- [What you should do]: Count the rows below that contain the string "select". Reply with the number only.

- [Source records]:
____________

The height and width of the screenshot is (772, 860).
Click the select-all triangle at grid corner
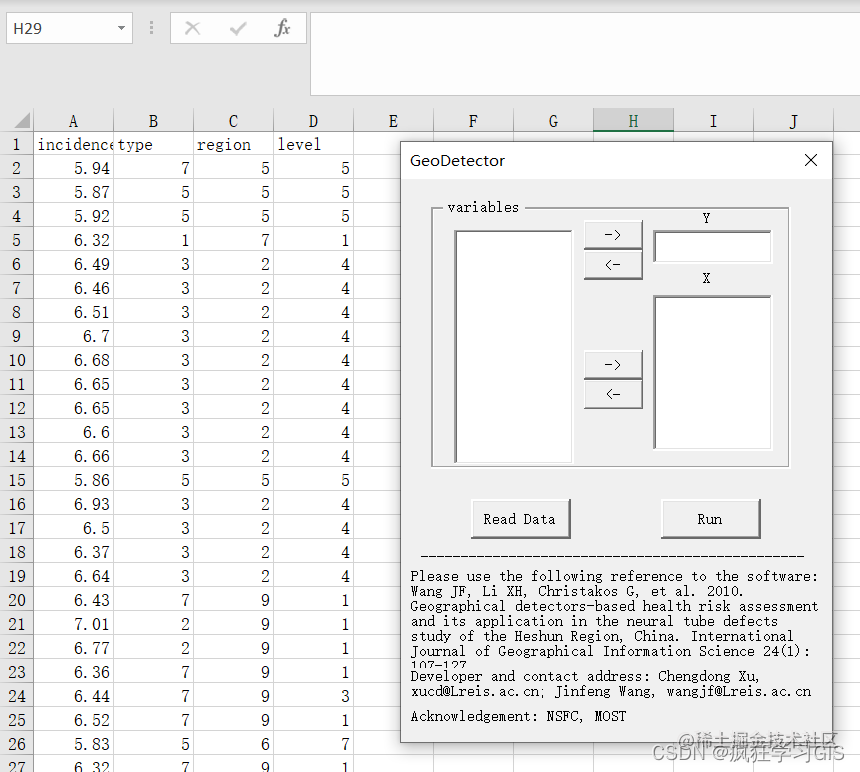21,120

____________

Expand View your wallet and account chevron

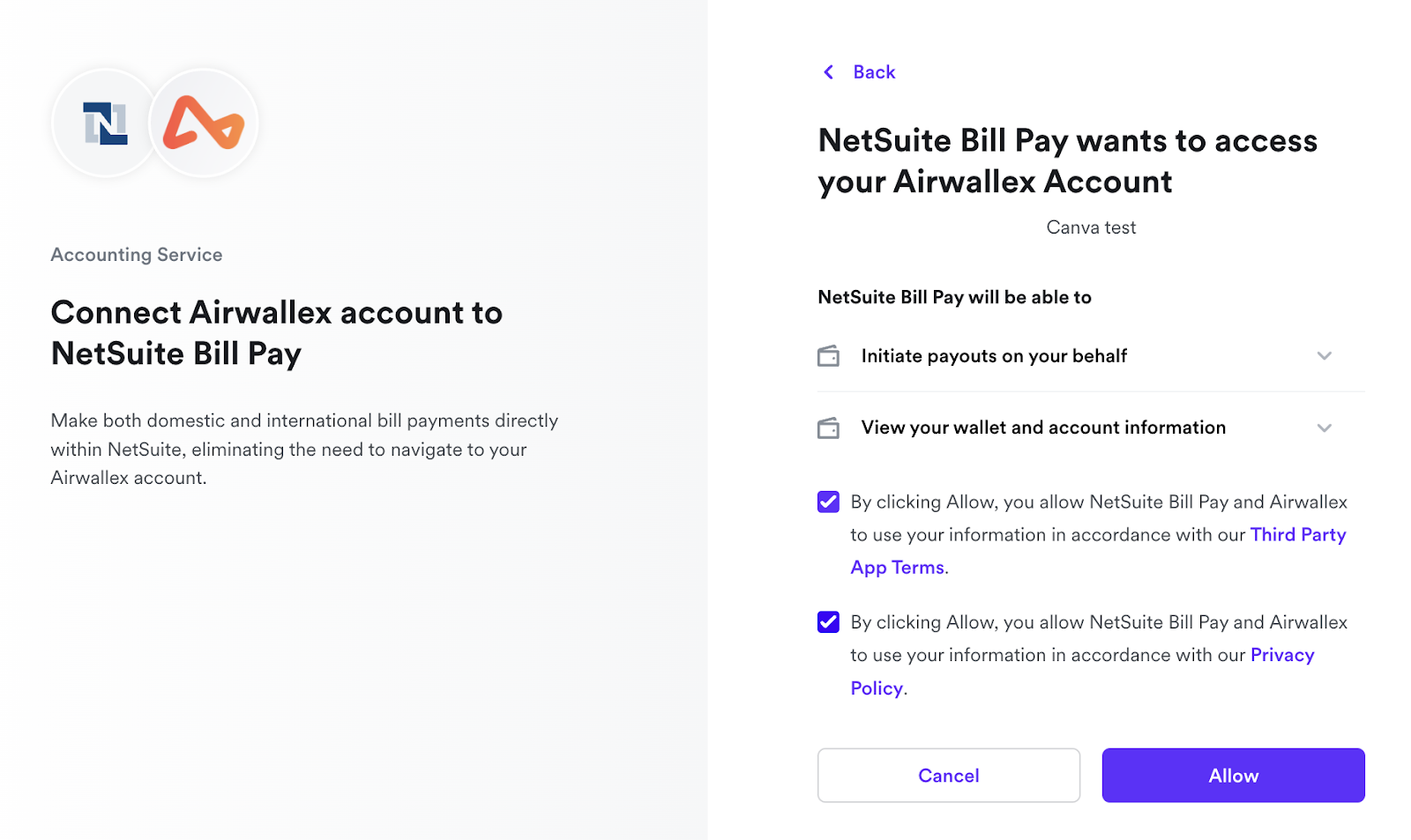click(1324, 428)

____________

- [Result for this task]: 1